Now at Georgia Public Broadcasting as an Executive Producer of Local Content, Jeff was most recently with WXIA-TV, the NBC affiliate in Atlanta. He has worked as the morning drive news anchor on B98.5 WSB-FM, and the afternoon drive news anchor on News/Talk 750 WSB Radio. His career includes anchoring WAGA-TV, being a host for CNN’s TalkBack Live, calling games for ESPN and doing play-by-play for the Atlanta Falcons.

==Early life==
Hullinger has received a Bachelor of Science degree in Mass Communications from Colorado State University Pueblo.

==Career==
Hullinger began his broadcast career in Denver, leaving it in 1981 to join KSL-TV in Salt Lake City as weekend sports anchor before returning in 1982 to join KOA-TV / KCNC-TV (KOA became KCNC in 1983) to host Denver Broncos pre-game shows and weekend sports.

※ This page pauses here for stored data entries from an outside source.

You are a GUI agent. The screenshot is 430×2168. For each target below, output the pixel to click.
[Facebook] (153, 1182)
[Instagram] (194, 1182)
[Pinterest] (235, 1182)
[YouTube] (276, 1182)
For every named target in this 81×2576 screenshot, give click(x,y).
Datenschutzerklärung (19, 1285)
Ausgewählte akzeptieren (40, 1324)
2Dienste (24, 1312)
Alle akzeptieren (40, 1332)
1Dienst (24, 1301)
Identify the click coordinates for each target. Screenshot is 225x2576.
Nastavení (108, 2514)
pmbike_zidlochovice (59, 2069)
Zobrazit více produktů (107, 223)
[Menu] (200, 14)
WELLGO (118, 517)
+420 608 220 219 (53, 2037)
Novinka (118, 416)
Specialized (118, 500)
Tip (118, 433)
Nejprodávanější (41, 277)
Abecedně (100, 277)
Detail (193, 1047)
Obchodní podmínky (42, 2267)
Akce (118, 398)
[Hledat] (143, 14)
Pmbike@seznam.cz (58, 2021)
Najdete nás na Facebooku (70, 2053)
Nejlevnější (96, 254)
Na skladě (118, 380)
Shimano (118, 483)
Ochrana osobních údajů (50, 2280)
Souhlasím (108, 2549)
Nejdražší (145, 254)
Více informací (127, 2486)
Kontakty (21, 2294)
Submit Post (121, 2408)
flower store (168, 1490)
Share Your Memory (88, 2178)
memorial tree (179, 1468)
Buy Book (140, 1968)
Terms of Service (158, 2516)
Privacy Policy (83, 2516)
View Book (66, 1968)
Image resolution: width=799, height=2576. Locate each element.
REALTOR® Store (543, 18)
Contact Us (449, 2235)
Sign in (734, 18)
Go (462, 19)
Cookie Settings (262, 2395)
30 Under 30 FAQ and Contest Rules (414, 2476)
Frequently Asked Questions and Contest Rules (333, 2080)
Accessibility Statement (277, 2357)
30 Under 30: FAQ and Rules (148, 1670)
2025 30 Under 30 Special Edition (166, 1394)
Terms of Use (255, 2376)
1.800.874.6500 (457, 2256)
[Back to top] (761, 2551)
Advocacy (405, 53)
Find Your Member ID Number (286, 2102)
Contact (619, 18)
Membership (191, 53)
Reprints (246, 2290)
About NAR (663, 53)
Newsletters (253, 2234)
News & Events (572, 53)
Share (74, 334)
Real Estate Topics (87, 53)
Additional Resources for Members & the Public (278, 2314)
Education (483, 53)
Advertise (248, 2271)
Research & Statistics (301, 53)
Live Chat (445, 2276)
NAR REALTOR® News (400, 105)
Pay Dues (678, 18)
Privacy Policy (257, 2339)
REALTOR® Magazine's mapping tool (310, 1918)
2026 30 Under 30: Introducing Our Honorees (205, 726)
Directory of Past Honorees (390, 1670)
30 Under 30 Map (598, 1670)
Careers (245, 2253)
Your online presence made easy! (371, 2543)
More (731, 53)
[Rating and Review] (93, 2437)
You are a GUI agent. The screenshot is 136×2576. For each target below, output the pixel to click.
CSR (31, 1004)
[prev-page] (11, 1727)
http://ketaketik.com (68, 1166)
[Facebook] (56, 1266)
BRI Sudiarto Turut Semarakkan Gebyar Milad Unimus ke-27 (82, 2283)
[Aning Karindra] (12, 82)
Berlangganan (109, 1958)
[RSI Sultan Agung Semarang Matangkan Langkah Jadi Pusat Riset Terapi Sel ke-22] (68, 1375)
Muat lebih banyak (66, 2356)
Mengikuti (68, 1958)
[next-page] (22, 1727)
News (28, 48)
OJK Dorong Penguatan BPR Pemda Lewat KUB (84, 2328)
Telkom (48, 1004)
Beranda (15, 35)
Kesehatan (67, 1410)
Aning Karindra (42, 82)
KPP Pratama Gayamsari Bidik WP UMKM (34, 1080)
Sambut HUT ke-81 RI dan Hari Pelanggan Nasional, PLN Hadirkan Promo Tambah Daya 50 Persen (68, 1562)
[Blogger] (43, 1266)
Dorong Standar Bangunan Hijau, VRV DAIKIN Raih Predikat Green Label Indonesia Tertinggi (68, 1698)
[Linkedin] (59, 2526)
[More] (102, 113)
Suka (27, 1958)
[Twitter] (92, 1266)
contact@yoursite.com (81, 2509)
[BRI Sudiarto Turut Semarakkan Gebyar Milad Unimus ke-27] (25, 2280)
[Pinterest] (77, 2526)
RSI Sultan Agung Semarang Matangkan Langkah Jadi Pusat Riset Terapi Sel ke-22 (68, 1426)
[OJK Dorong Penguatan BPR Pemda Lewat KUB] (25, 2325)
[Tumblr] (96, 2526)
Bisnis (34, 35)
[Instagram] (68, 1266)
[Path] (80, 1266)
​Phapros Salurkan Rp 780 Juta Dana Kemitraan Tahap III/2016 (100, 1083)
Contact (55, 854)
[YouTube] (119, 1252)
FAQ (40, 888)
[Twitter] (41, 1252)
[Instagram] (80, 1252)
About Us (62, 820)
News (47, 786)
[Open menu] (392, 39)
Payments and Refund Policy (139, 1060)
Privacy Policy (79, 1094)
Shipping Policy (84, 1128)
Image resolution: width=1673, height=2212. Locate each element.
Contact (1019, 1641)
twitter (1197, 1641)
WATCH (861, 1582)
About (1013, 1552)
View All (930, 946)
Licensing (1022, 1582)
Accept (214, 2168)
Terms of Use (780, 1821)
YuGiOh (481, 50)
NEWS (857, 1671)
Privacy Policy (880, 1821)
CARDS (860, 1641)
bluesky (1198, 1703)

He spent two years as ESPN TV's frontline College Football announcer including bowl games, and also called Men and Woman's NCAA College Basketball and the Arena Football League post-season.

He worked 18 years from 1984 to 2002 on Fox's Atlanta affiliate WAGA-TV, his services including being WAGA's weeknight sports anchor. "In 1996, Hullinger anchored 8 hours of FOX 5's coverage of the Centennial Olympic Park bombing coverage" He was also "Voice of the Falcons": radio voice of the Atlanta Falcons.

Jeff Hullinger was at WXIA for 13 years, from 2010 to 2023.

==Awards and recognition==

Hullinger is the recipient of multiple awards and honors. Jeff has been inducted into the Southeast Chapter of the National Academy of Television Arts & Sciences Silver Circle. He is a 22 time Emmy Award winner; the most ever of any Atlanta Sports anchor, has been recognized multiple times at "Best of Atlanta", has been 3 times awarded "Best Play by Play" in the State of Georgia by the Associated Press as the voice of the Atlanta Falcons, and is Georgia "Sportscaster of the Year" by the National Sportscasters and Sportswriters Association.

In both 2007 and 2008 he was a finalist at the Society of Professional Journalists annual "Green Eyeshade" Awards: In 2007 for Radio - "Best Newscast" and Radio - "Breaking News", and 2008 for Radio - "Best Newscast" and Radio - "Breaking News".
In 2008, he won two regional RTNDA Edward R. Murrow Awards for news and reporting.